The data →

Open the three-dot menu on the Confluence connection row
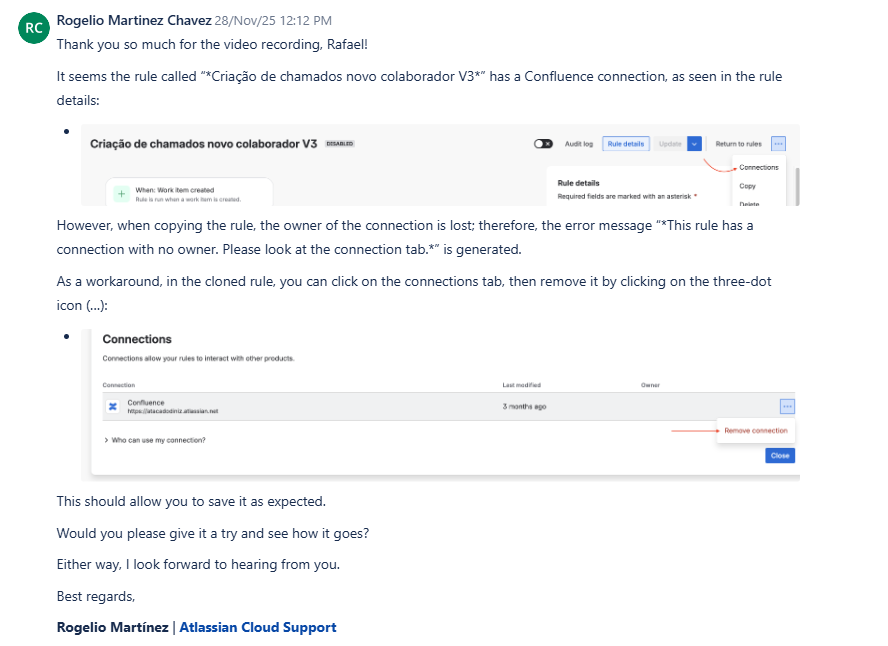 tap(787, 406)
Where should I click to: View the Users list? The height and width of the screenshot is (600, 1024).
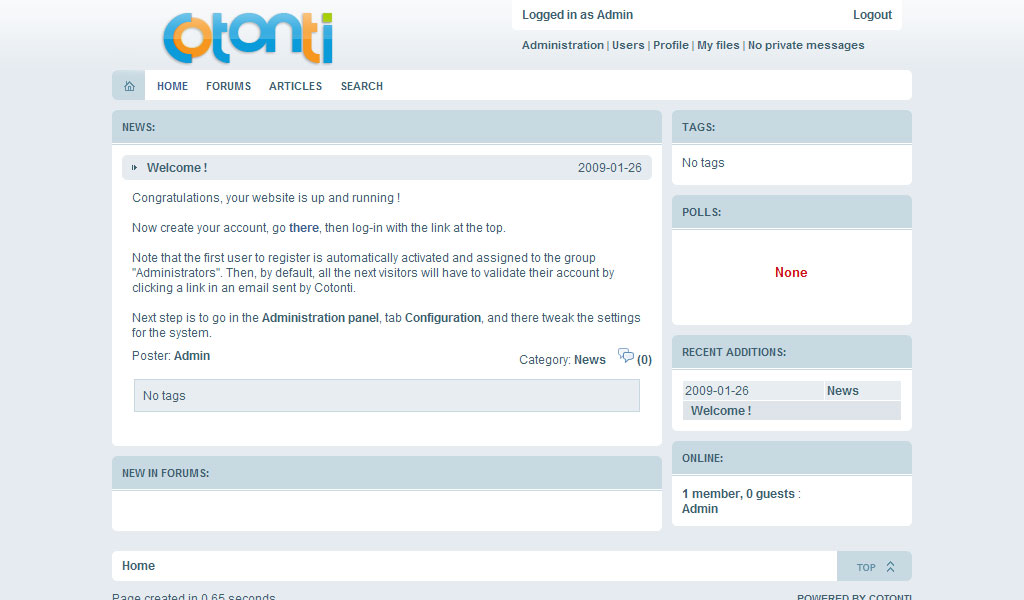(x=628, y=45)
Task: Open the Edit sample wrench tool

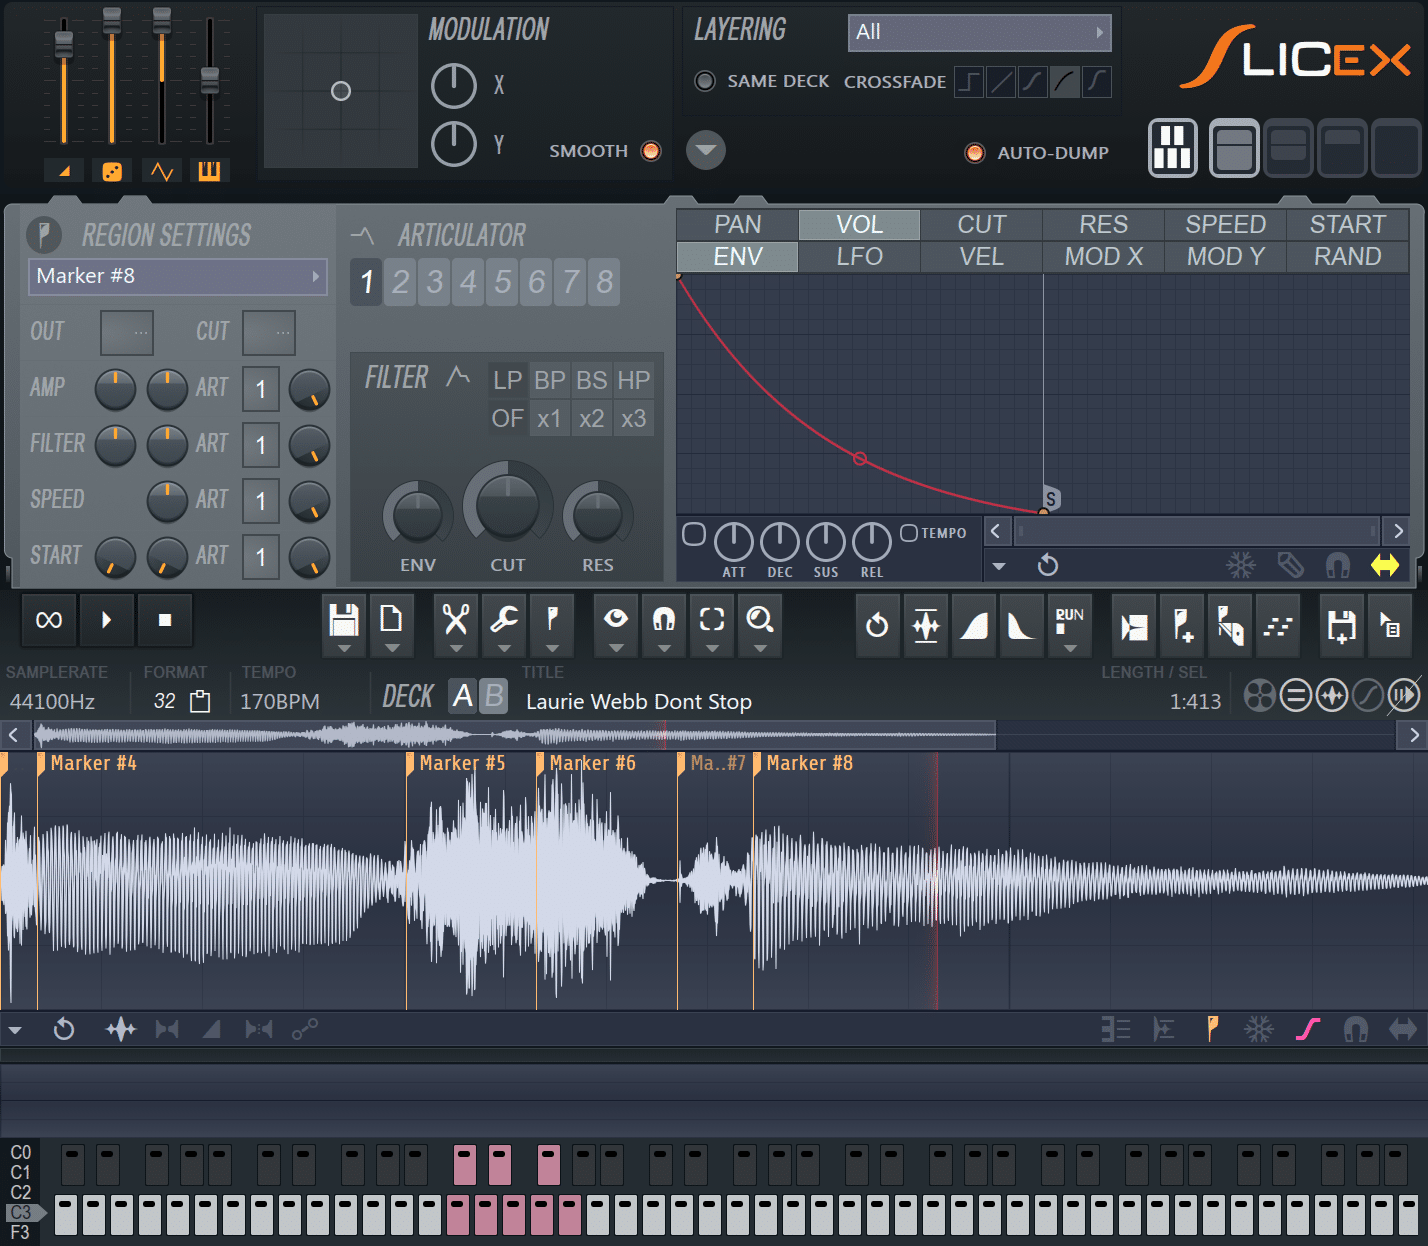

Problem → Could you please write out the entries exactly as they are, with every picture left out?

Answer section →
Open the three-dot menu on the Confluence connection row
 tap(787, 406)
Where should I click to: View the Users list? The height and width of the screenshot is (600, 1024).
(x=628, y=45)
Task: Open the Edit sample wrench tool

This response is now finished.